Ils racontent aussi quelque chose de nos partages en tête-à-tête, loin des fêtes mémorables que Catherine et R., son ancien ami, donnaient dans leur maison de Montreuil : ces moments de pudeur et de brusqueries où l'on se confiait l'un à l'autre par-dessus la table d'un café.

Ce matin je vais à la cérémonie au crématorium, et je reste assez étranger aux discours que prononcent les membres de sa famille, ne retrouvant Catherine que dans les photos qui défilent sur un écran au centre de la salle, pouvant difficilement détacher mon regard de la succession de ces moments figés, puis dans quelques mots par lesquels R. relate sa ou plutôt ses premières rencontres avec Catherine. 

On sait bien que ce qui fait l'autre, c'est aussi la part de lui qu'on a intégré à l'intérieur de soi. Donc je repars avec ma part de Cathoune à l'intérieur de moi, cheminant puis déjeunant avec M., qui vit ce décès, elle aussi, dans sa singularité.

Des heures plus tard, c'est-à-dire ce soir, j'essaye de chasser les idées de justice et d'injustice qui me viennent en tête quand je retrouve ma mère dans sa maison de retraite, ma mère si vieille dont la raison est arrêtée mais dont la vie continue. Je grince un peu à l'entendre déclamer, comme habituellement, "je t'aime je t'aime je t'aime tellement", alors que j'en ai sûrement moins besoin que le jeune C., le fils de Cath, qui est maintenant sans sa maman. Quand je pense que certaines personnes ont inventé le concept de dessein intelligent...

N'ayant aucune honte à mes rituels païens et magiques, une fois rentré chez moi je farfouille dans mon iPhone et j'attribue au profil de Catherine une photo qui date de quelques jours avant son décès, où elle est belle et fière, bien que son numéro ne sonnera plus jamais.
Puis je relis un de nos derniers échanges de sms, et ses phrases qui m'ont donné l'impression de rentrer dans son corps, lorsque je les ai lues : "C'est superbe de t'avoir parlé.
Je le ressens."

Un vrai cadeau. Chacun intègre l'autre.

lundi 8 avril 2019

et mourir aussi

Je me promène rarement dans ce quartier, et c'est il y a maintenant trois semaines que j'ai découvert l'imposant Monument aux morts parisiens boulevard Ménilmontant. Pour ceux qui ne le connaissent pas, c'est, sur le mur du cimetière du Père-Lachaise, une longue plaque de métal de plus de 270 mètres portant le nom de tous les soldats parisiens morts à la guerre de 14-18 : 94 415 exactement, répartis selon les années du décès.

Détail du Monument aux morts parisiens,
le long du cimetière du Père-Lachaise.
J'ai longé le monument en cherchant à chaque année si mon patronyme y apparaissait. Finalement j'ai trouvé un Asselineau en 1917. Sur le site Mémorial 14-18, on peut avoir des informations supplémentaires sur les soldats. La date exacte et le lieu du décès, et pour certains d'autres infos encore. Celles que je tiens sur ce Georges Eugène ne me viennent pas de cette source mais de ma soeur et de sa passion de la généalogie : le pauvre homme est mort une quinzaine de jours avant ses vingt ans, il était mouleur de profession.

####

- Consigne
Répondez aux questions suivantes d'après le texte ci-dessus.
(a) Dans quelle ville se trouvait la maison où Catherine et R. donnaient leurs fêtes ?
(b) Combien de soldats parisiens morts à la guerre de 14-18 sont nommés sur le Monument aux morts parisiens ?
(c) Quelle était la profession du soldat Asselineau mort en 1917 ?

Lignes de données:
####

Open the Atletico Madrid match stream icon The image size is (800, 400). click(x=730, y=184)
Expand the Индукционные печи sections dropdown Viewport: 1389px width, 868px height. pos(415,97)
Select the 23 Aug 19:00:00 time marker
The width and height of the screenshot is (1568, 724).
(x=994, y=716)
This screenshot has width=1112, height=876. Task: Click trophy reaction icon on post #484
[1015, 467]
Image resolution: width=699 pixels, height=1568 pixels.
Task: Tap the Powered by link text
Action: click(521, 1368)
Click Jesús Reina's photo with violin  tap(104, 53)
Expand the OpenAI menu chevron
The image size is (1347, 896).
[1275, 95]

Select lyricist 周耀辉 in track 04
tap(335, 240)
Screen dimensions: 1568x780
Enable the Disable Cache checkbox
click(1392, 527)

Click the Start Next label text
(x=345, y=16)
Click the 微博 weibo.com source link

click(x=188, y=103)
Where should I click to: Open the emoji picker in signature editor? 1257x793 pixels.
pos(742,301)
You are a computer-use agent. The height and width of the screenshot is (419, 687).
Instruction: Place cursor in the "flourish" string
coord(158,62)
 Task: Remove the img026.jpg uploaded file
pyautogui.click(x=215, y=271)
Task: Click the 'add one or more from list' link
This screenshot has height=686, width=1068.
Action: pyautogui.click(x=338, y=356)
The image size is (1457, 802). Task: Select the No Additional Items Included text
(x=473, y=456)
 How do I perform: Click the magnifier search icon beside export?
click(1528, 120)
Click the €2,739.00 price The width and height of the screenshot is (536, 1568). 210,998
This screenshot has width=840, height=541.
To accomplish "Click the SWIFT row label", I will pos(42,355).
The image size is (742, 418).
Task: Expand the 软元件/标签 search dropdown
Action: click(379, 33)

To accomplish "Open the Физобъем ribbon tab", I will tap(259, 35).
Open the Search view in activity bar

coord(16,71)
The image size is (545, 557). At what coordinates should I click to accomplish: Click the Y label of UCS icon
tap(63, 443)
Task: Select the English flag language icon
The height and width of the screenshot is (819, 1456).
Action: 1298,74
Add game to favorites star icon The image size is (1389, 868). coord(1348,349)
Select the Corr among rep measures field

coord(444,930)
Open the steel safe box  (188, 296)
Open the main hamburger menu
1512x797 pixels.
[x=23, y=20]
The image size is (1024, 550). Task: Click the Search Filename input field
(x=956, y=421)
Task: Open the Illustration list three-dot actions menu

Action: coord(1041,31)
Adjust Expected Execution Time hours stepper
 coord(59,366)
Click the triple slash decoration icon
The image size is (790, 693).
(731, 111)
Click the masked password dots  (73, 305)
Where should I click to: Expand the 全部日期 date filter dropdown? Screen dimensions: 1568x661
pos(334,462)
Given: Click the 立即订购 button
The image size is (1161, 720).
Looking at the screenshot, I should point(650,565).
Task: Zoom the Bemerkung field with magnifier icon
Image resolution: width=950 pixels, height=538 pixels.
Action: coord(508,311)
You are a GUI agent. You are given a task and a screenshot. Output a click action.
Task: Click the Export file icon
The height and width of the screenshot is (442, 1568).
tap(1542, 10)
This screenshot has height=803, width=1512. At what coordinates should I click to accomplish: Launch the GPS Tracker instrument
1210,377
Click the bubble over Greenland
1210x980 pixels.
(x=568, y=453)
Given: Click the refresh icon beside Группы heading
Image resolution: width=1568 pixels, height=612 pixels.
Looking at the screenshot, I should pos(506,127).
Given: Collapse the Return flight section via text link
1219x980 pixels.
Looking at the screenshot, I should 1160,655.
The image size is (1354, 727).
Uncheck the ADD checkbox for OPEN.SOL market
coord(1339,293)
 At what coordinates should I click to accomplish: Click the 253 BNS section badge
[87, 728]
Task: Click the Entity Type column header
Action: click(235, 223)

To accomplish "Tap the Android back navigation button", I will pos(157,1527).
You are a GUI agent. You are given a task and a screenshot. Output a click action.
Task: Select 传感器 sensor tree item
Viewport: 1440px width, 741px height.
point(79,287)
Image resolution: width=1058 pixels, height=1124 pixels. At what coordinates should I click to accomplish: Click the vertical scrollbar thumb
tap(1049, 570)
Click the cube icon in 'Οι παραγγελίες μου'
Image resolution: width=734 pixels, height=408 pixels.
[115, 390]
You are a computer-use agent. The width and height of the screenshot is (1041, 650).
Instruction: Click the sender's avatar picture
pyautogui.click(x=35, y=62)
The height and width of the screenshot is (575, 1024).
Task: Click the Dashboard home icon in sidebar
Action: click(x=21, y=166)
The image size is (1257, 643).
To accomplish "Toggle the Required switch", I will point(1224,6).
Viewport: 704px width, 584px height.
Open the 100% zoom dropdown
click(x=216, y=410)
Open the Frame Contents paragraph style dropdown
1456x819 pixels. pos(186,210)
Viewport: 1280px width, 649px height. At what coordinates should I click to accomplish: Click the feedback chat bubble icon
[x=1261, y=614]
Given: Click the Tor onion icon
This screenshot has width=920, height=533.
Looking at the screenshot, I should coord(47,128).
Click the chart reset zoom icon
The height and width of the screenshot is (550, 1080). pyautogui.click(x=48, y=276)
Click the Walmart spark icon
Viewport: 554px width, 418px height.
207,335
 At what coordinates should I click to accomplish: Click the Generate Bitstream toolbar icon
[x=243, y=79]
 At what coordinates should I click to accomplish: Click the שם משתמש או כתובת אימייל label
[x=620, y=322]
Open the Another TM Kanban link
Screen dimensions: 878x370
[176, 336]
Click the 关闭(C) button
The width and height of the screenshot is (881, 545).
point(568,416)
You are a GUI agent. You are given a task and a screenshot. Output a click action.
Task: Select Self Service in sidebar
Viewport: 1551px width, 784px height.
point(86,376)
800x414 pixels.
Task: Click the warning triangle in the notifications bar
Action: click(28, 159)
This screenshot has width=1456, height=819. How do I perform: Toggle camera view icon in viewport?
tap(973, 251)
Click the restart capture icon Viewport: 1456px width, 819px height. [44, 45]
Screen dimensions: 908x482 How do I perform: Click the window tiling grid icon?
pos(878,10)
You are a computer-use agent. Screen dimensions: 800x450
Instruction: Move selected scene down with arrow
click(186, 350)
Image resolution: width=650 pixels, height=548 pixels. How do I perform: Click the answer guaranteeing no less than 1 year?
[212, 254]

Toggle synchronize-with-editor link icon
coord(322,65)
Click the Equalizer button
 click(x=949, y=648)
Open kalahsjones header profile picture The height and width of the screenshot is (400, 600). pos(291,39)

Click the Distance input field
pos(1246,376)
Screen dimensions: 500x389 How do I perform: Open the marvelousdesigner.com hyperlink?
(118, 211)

####

- Réponse
(a) À Montreuil.
(b) 94 415 exactement.
(c) Il était mouleur.